> [Teks Bacaan]

Minggu, 20 April 2014

Pulang Kampung

Sawah yang habis dipanen dengan batang-batang padi yang terpotong dan gundukan batang padi yang coklat terbakar di sana-sini selalu membuat perasaan  agak sendu melihatnya. Pemilik sawah itu, Dirna, tidak perlu lagi datang ke sawah setiap hari. Hari Minggu ini adalah hari yang tenang. Bebek-bebek belum datang berombongan dengan ribut untuk memakani sisa-sisa padi yang tercecer setelah panen. Mungkin kabar tentang panen sawah Dirna belum diketahui para pemilik bebek. Semua gerakan seperti diperlambat, angin juga berhenti bertiup. Bukan cuma manusia, alam juga malas hari itu.

> [Materi]
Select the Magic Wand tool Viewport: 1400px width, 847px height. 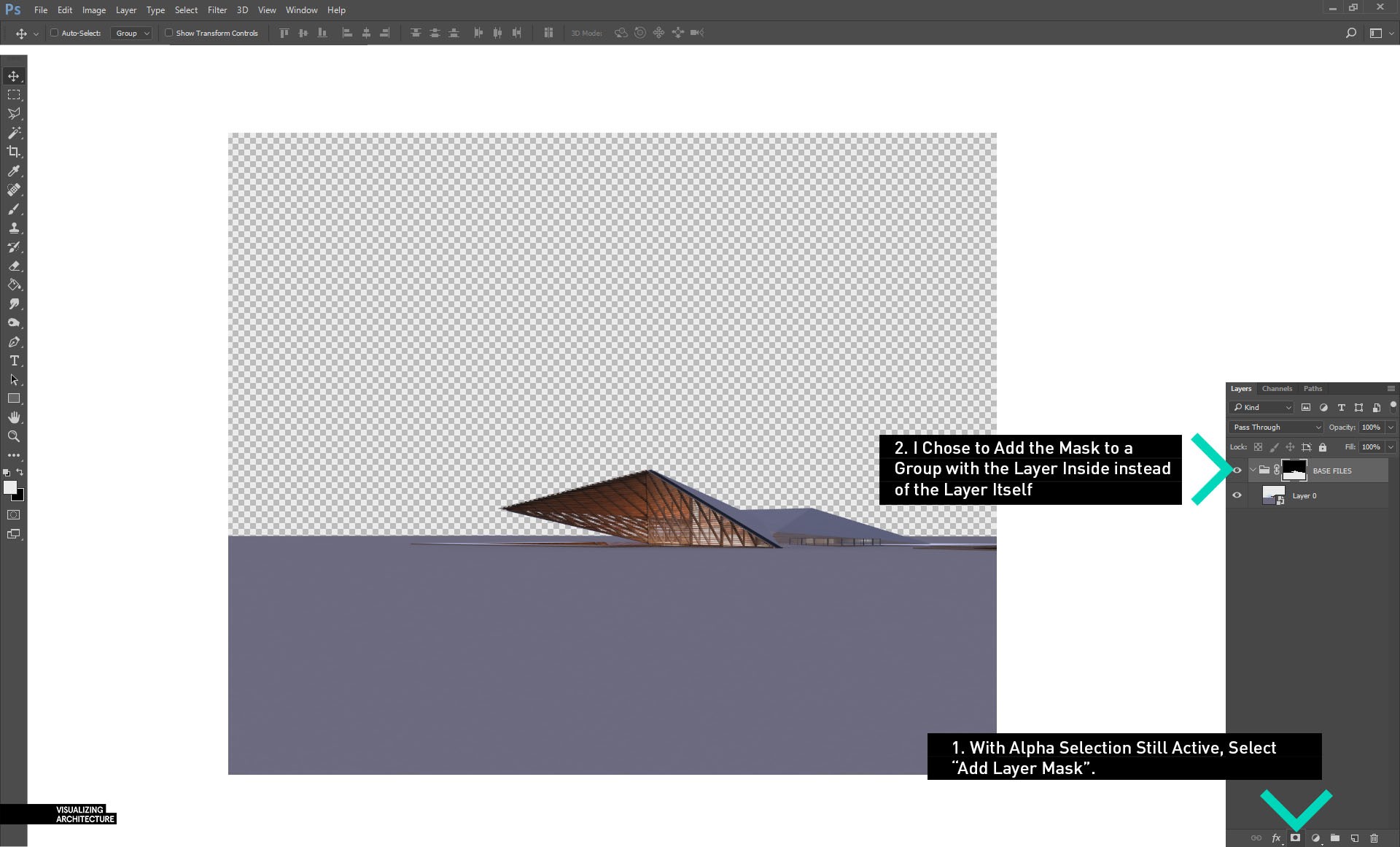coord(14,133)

==

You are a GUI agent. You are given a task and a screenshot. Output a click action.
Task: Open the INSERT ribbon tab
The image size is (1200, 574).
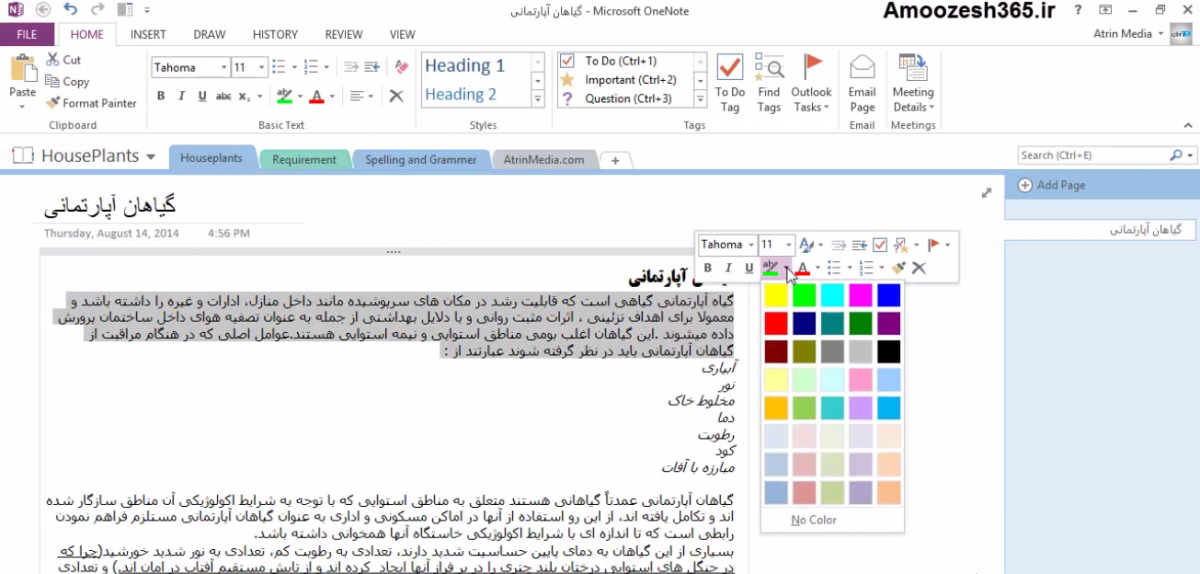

> [Tugas yang Diberikan 1]
Jawablah pertanyaan berikut berdasarkan teks bacaan.
(a) Siapa pemilik sawah yang habis dipanen itu?
(b) Pada hari apa suasana tenang itu digambarkan?
(c) Hewan apa yang belum datang untuk memakan sisa-sisa padi?
> [Tugas yang Diberikan 2]
Tolong tentukan apakah setiap pernyataan berikut sesuai dengan teks bacaan. Jawab ya atau tidak, lalu kutip kata-kata penentunya dari teks.
(a) Angin bertiup kencang pada hari itu.
(b) Dirna masih harus datang ke sawah setiap hari.
(c) Batang-batang padi di sawah itu terpotong.

> [Jawaban Latihan 1]
(a) Dirna.
(b) Hari Minggu.
(c) Bebek.

> [Jawaban Latihan 2]
(a) Tidak: "angin juga berhenti bertiup".
(b) Tidak: "tidak perlu lagi datang ke sawah setiap hari".
(c) Ya: "batang-batang padi yang terpotong".